What is being asked
From the first line of the entries down to the line with "Given: Click the JD profile avatar", write out every line exactly; that last line counts, but pictures do not.

Data
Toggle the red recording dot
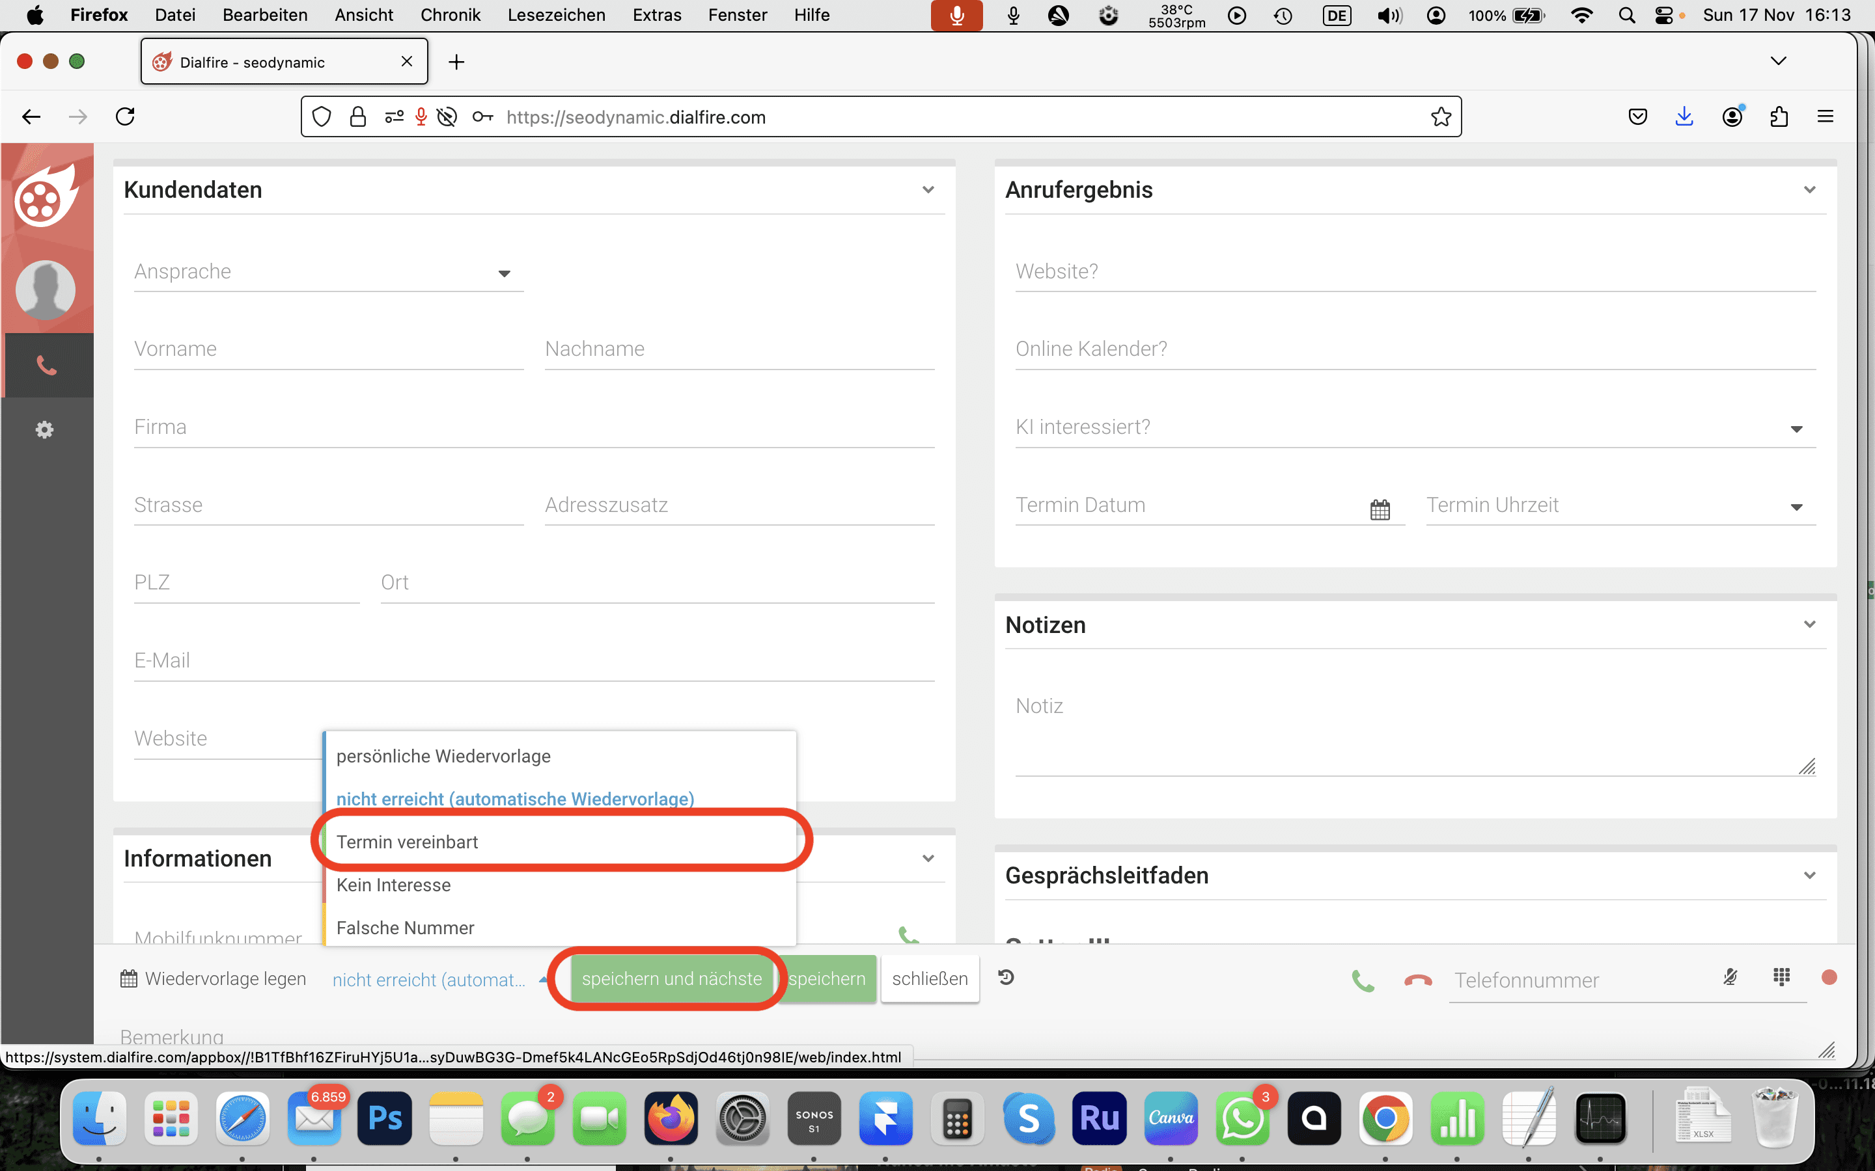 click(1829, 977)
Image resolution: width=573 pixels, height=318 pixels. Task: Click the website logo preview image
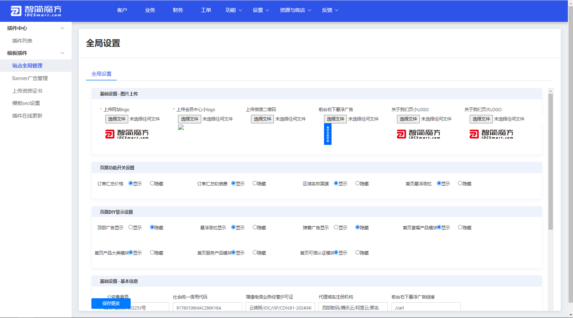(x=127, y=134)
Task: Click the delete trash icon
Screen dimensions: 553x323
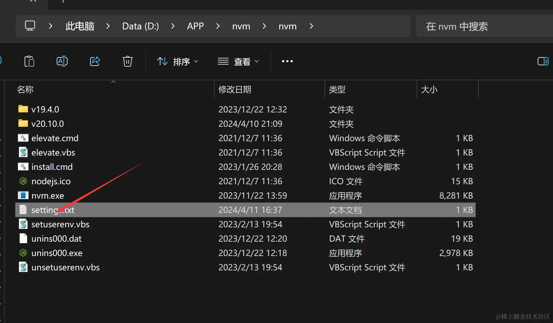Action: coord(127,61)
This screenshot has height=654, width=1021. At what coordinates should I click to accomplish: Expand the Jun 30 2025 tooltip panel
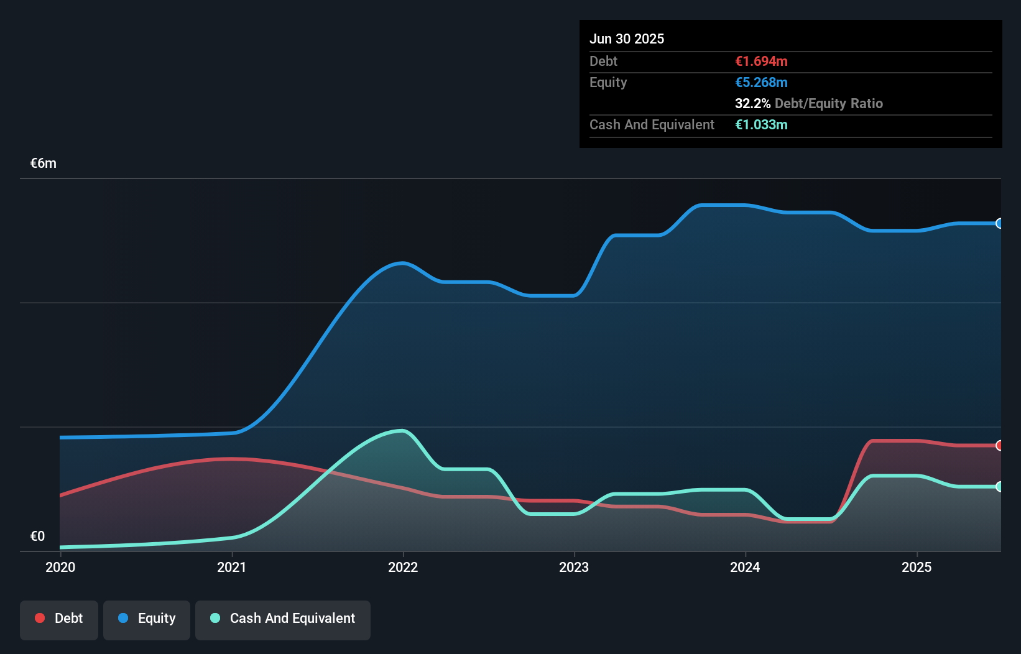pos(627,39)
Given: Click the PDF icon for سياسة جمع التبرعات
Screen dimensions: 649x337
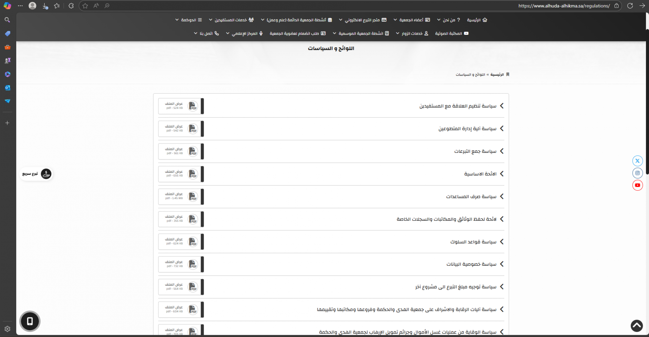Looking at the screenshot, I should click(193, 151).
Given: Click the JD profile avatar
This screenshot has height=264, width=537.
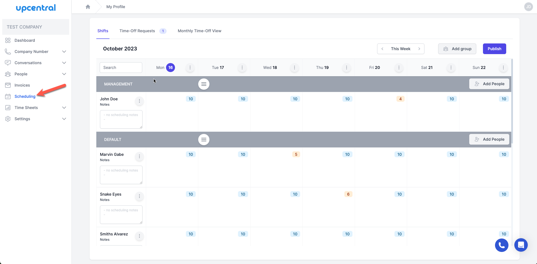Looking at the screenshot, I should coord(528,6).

Exercise response
Toggle the red recording dot
 click(1829, 977)
Image resolution: width=573 pixels, height=318 pixels. Task: Click the website logo preview image
(x=127, y=134)
Task: Click the delete trash icon
Screen dimensions: 553x323
Action: coord(127,61)
This screenshot has height=654, width=1021. At what coordinates should I click to accomplish: Expand the Jun 30 2025 tooltip panel
pos(627,39)
Given: Click the PDF icon for سياسة جمع التبرعات
Screen dimensions: 649x337
Looking at the screenshot, I should click(193, 151).
Given: Click the JD profile avatar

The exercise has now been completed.